We know this is a hard time for you and your family. We are here to help you protect your kids and your relationship with them. Call us at 804-396-3329 or reach out to us via this website to schedule an initial consultation today.
As a parent, you always try to act in your child’s best interests. Therefore, it may seem like no big deal when you hear the term “best interests of the child” used in legal proceedings. However, if you are getting divorced or seeking a change to your current child custody or visitation agreement, then it is important to know exactly what “best interests of the child” means to Virginia courts.
10 Factors Relevant to Best Interests of the Child in Virginia
According to §20-124.3 of the Virginia Code, the following are what the court shall consider when determining what is in the best interest of a child for custody or visitation purposes:
- The age, physical condition, and mental condition of the child, with consideration given to the child’s changing developmental needs.
- The age, physical condition, and mental condition of each parent.
- The relationship between each parent and the child. The court will consider whether the parent has a positive involvement in the child’s life and the parent’s ability to assess and meet the child’s emotional, intellectual, and physical needs.

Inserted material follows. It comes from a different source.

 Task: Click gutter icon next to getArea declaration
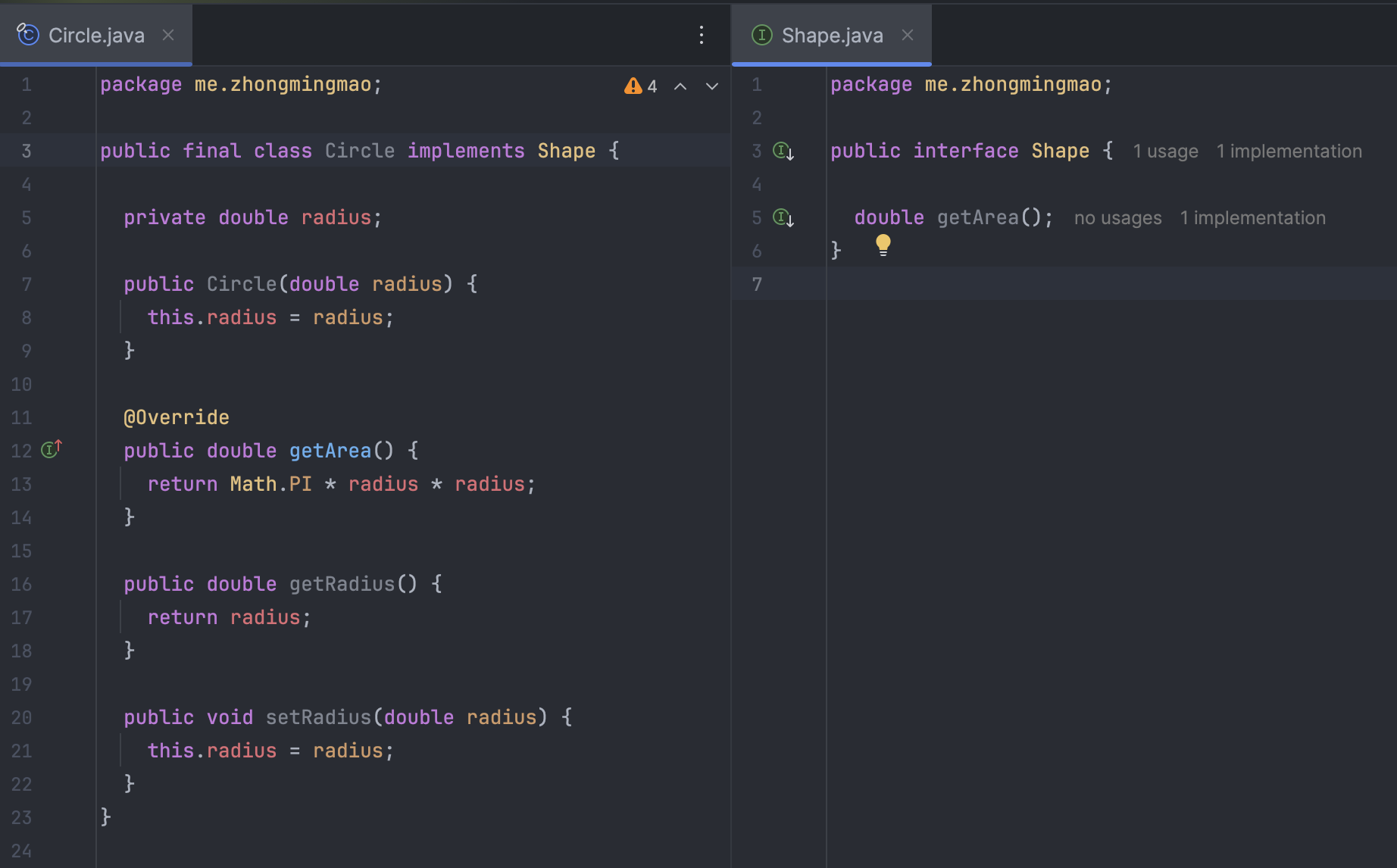783,218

- The needs of the child. This includes the child’s relationships with other people such as siblings, extended family members, and peers.
- The role each parent has already played in raising and caring for the child and the role the parent plans to play in the future.
- How likely each parent is to support the child’s relationship with the other parent. If one parent has unreasonably denied the other parent contact or visitation with the child, then that may be considered by the court.
- The relative willingness of each parent to maintain a close relationship with the child, and the relative willingness of each parent to cooperate in resolving disputes concerning the child.
- The reasonable preference of the child if the child is of reasonable intelligence, understanding, age, and experience to express a preference.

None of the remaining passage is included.